Both hedge fund firms invested in just one financing round, which took place in February. They participated in the company’s oversubscribed Series D financing round of $170 million, led by Sofinnova Investments, according to a press release at the time. Other investors in the deal included hedge fund RTW Investments, which is not a 5 percent owner.

In the Series D financing, RA Capital shelled out about $20 million for 5,848,636 shares of Series D preferred stock and Cormorant paid about $18 million for 5,263,772 shares. The firm’s hedge fund and VC fund participated in the deal.

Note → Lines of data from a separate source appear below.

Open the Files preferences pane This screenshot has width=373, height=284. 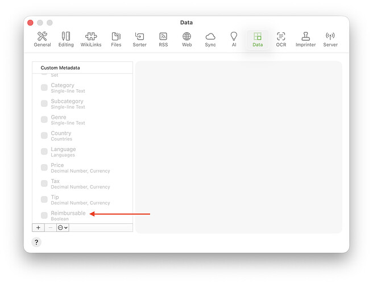coord(116,39)
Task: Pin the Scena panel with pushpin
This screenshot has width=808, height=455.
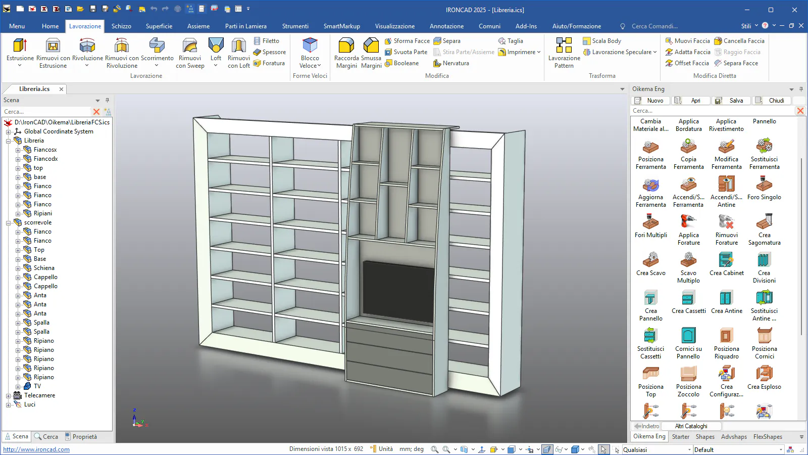Action: pyautogui.click(x=107, y=100)
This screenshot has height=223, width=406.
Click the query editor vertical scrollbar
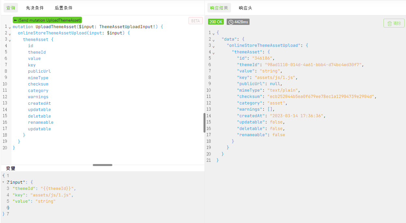tap(204, 123)
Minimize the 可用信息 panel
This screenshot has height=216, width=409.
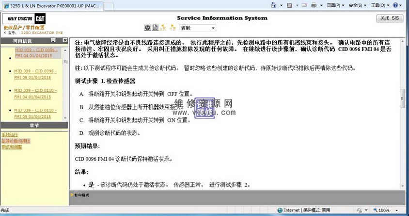[53, 41]
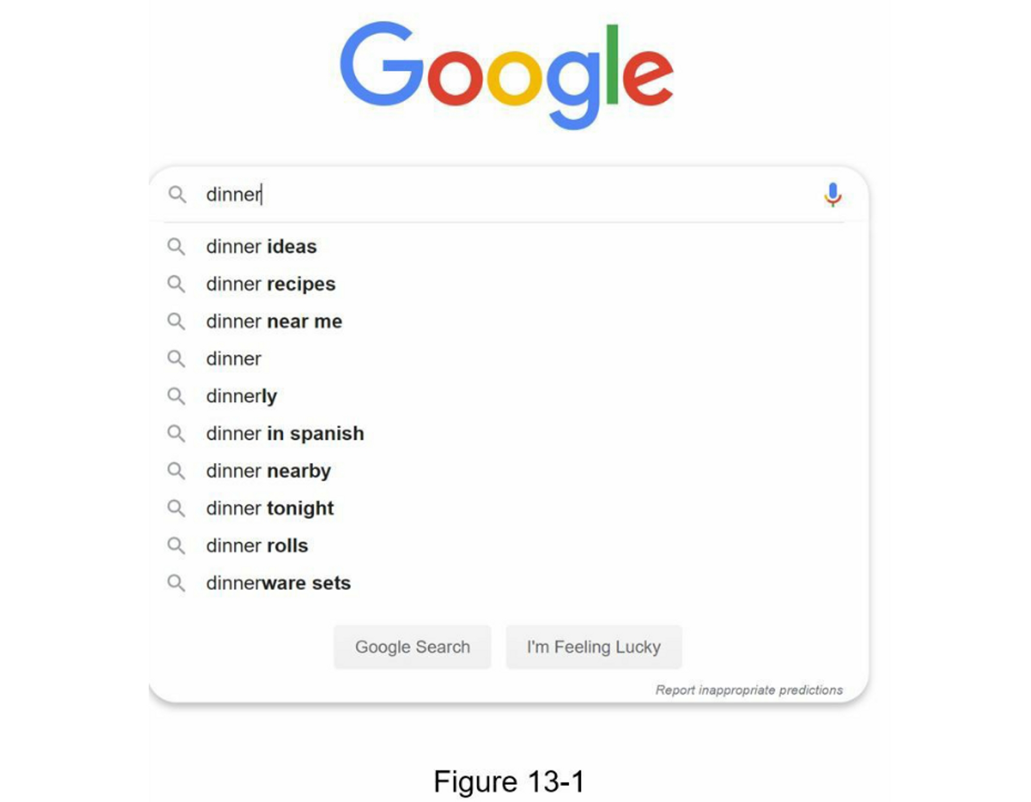Choose the 'dinnerware sets' suggestion text
Screen dimensions: 1031x802
tap(278, 583)
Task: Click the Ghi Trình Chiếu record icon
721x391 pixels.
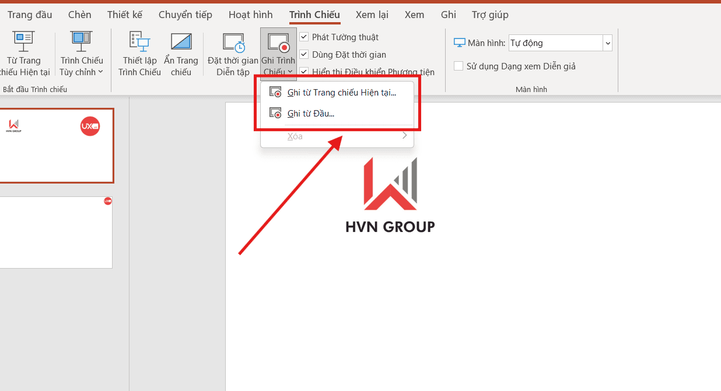Action: [x=278, y=42]
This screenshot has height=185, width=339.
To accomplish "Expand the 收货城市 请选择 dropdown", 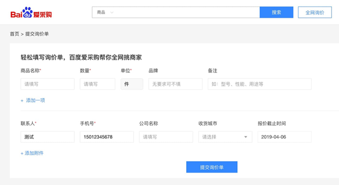I will pos(225,137).
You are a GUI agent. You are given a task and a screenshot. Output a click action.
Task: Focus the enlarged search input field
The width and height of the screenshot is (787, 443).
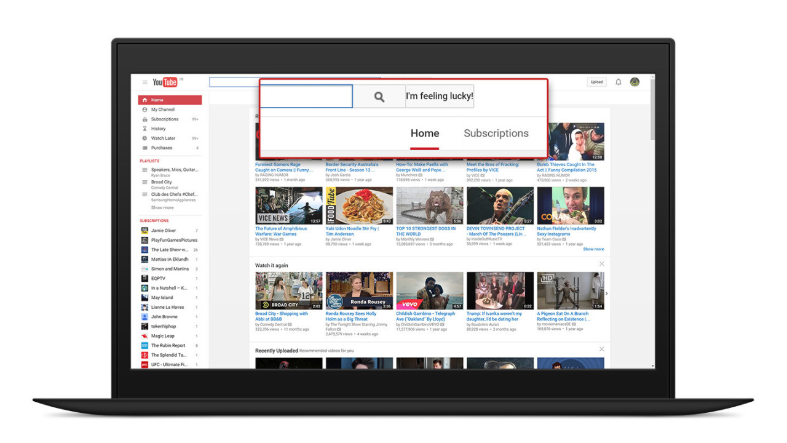pos(306,97)
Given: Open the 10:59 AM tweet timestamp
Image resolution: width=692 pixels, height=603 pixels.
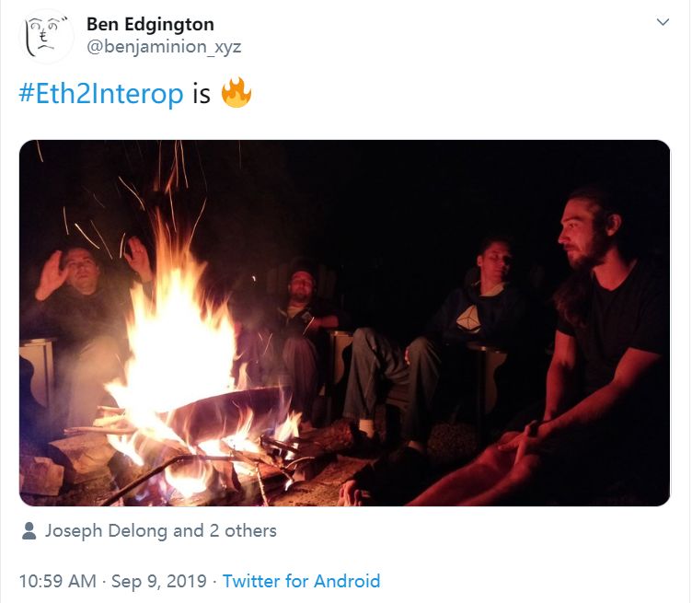Looking at the screenshot, I should point(57,581).
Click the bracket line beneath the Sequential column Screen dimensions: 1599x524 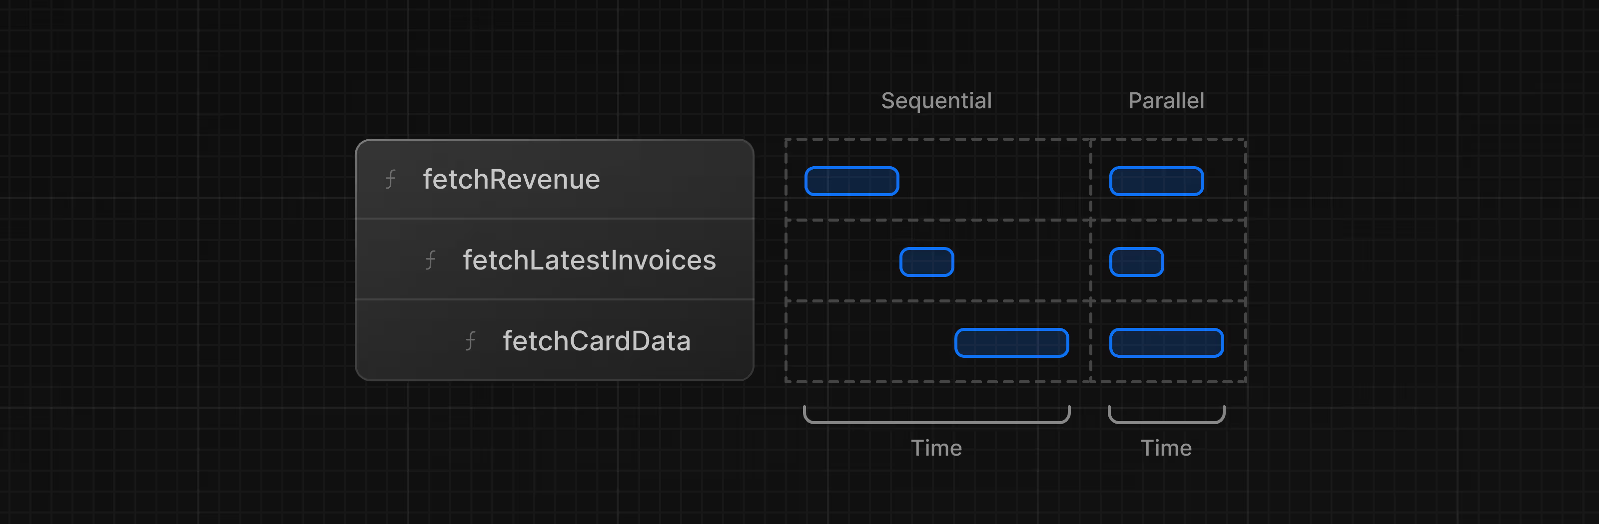tap(936, 422)
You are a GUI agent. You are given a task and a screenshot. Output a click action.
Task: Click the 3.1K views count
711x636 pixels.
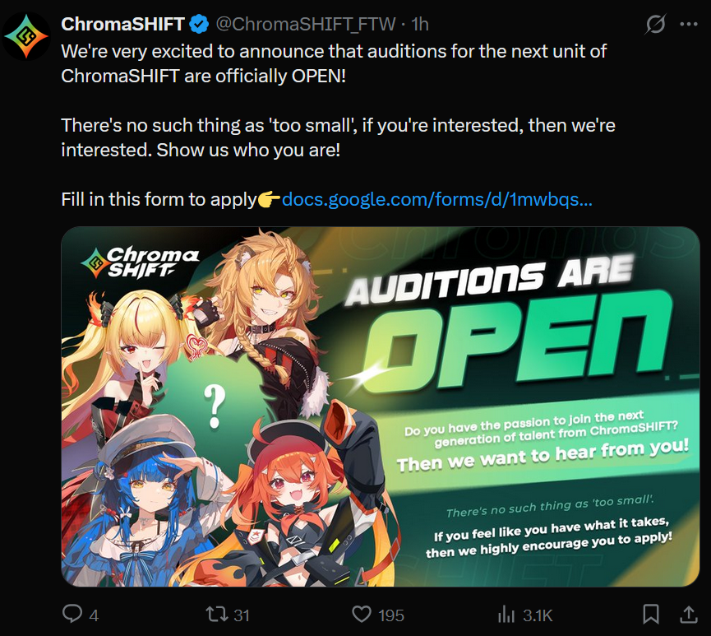(538, 615)
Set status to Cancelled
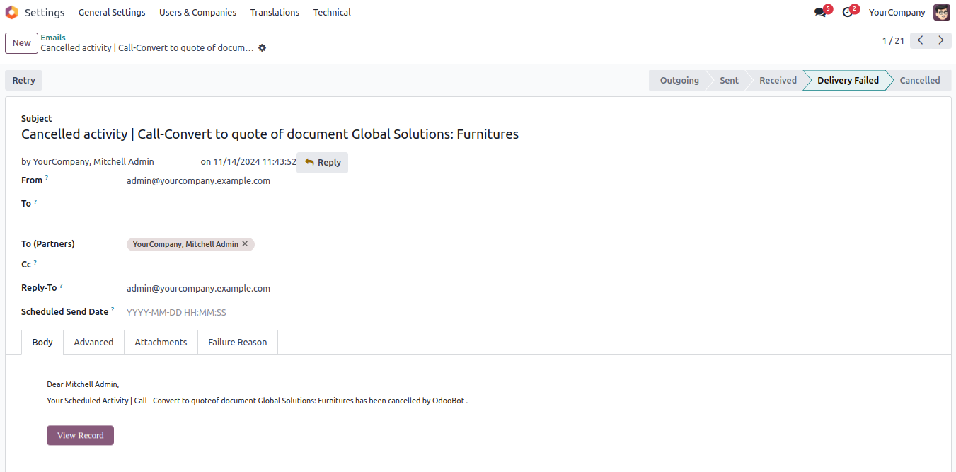 coord(919,80)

BioAge is the second biopharma company in the past week to file plans to go public. Institutional Investor reported last week that Bicara Therapeutics, a clinical-stage biopharmaceuticals company focused on transformative therapies for patients with solid tumors, disclosed in a regulatory filing its intention to go public. RA Capital is by far the largest hedge fund investor in the company, holding 15 percent of the shares before the offering, per the filing.

Just seven companies went public in August, according to Renaissance Capital. Four are currently in the black, led by JBDI Holdings, a Singapore-based supplier of new and reconditioned steel and plastic drums. It is up about 150 percent since its IPO.

Biopharma Actuate Therapeutics is essentially flat since going public. The three companies in the red are each down between 15 percent and 40 percent, Renaissance says.